All hemophiliacs received only three doses systematically for increasing the factor level to 60% for three days. The amount of factor concentrates used in our study is less important than those used in Turkish and Moroccan studies [14, 15].

The effectiveness of this protocol was evaluated by comparing our results with those of circumcision in non-hemophiliac population. The criteria of comparison were based on the number of days of exposure to anti FVIII concentrates, the number of hospital days, the healing delay and bleeding complications.

The prolonged healing time in our patients may be explained by the high number of hemophiliacs aged over 15 years. More shortened recovery periods have been described in some studies but these studies were performed in hemophiliacs children aged less than 10 years [20].

Bleeding complications were noted in 19.2% of patients. This result is comparable to hemorrhagic complications of circumcision performed in healthy subjects whose prevalence of bleeding events is estimated between 10 and 35% [21, 22].

Many types of alternative protocols was used in various studies [14, 23, 24]. Al these protocols have the same objectives to reduce or prevent bleeding events of circumcision. These studies show that the absence or decrease in risk of bleeding was not linked to the use of high doses of anti FVIII concentrates but to the number of exposure days to antihemophilic treatment. All studies that have associated tranexamic acid and fibrin glue to strengthen local hemostasis results to a less occurrence of bleeding events [14, 24, 25]. Reduction of bleeding complications during hemophiliac’s circumcision is not only related to the use of large quantities of anti hemophilic factor. Other factors including antifibrinolytic treatment, good local hemostasis using electrocautery and the practice of circumcision by an experienced surgeon [26,27,28] are also implicated. The nursing staff must be qualified in the field of hemophilia management because most bleeding is post traumatic during the dressing [29].

Other surgical devices are newly used for proper local hemostasis such as diathermic knife which has reduced the need for anti FVIII treatment and the cost of circumcision [30].

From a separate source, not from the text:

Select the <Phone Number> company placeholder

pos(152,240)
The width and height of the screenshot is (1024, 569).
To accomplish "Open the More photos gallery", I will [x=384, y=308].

According to age, it is proven that circumcision performed in newborns and children is easier, less grave and causes fewer complications compared to adults [31] whereas healing is more difficult and prolonged than in adults [32]. This can explain why circumcision is rarely practiced in adults except in hemophilia where circumcision is delayed if the anti hemophilic treatment is inaccessible.

Severe Hemophilia is associated with more morbidity with an upsurge in bleeding complications and a significant risk of inhibitor development. Hemophiliacs with inhibitors had more bleeding complications and a longer period to healing [33, 34].

Conclusion

We show through this study that it is possible to realize circumcision in haemophiliacs in a country with low resources, using low quantities of anti hemophilic factor concentrates. This protocol is adaptable to a country where hemophilia treatment is not available permanently.